Task requirements> Find every line in the records below that contains the word "computer", and copy each such line.

Source data>
►

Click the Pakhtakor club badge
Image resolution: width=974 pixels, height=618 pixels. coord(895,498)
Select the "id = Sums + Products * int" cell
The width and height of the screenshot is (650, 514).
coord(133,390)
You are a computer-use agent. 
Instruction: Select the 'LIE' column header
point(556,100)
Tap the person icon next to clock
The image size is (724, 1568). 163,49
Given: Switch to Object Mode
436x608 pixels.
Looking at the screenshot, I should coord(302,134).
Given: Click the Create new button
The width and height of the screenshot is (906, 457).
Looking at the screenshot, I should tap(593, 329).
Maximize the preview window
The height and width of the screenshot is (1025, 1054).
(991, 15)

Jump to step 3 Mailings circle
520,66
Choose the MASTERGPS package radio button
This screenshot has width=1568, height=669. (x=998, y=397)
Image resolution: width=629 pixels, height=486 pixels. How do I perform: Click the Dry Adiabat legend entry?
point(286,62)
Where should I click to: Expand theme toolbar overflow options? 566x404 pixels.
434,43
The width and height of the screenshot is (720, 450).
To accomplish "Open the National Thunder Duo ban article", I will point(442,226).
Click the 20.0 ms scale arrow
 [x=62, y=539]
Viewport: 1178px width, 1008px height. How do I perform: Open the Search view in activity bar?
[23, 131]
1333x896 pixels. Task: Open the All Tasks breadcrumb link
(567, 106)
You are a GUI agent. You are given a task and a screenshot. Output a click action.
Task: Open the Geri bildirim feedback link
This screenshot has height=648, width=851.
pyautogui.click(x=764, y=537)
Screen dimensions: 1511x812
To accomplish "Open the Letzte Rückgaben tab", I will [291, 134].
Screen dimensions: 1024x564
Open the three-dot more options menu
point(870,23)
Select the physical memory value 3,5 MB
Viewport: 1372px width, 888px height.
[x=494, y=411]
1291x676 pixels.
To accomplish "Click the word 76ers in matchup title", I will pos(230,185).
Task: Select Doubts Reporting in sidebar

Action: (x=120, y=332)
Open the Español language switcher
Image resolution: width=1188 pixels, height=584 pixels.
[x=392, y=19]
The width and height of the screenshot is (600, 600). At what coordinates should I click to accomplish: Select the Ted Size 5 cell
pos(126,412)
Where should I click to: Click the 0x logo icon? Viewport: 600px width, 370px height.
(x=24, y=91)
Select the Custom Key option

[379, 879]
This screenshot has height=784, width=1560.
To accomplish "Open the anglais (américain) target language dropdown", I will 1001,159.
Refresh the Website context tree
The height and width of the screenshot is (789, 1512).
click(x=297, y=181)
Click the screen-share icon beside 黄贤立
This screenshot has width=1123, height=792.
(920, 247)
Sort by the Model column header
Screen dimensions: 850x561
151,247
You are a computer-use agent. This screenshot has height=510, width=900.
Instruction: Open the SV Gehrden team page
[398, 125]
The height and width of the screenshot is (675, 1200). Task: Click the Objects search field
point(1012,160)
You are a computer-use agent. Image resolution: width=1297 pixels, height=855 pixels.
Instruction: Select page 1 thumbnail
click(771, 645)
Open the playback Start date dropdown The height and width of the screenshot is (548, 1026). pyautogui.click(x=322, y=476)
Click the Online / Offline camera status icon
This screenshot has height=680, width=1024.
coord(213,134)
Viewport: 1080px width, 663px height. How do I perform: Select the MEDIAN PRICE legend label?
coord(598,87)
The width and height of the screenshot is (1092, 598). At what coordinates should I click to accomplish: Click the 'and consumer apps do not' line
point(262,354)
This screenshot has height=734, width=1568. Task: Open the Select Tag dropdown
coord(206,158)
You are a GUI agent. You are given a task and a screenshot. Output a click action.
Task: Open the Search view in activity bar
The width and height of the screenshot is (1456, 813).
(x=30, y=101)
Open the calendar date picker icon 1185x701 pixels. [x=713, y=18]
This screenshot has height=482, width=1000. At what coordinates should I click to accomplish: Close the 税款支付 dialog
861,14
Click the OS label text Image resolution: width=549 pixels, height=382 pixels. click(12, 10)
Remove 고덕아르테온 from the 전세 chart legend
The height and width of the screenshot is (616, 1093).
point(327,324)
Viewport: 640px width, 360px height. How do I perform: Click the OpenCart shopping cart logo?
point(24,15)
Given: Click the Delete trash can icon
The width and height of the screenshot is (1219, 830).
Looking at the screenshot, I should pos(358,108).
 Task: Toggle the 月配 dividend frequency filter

◄

Answer space>
You are a computer-use agent. 
You are a computer-use agent. This screenshot has height=510, width=900.
You are a computer-use agent. Image resolution: width=1297 pixels, height=855 pixels.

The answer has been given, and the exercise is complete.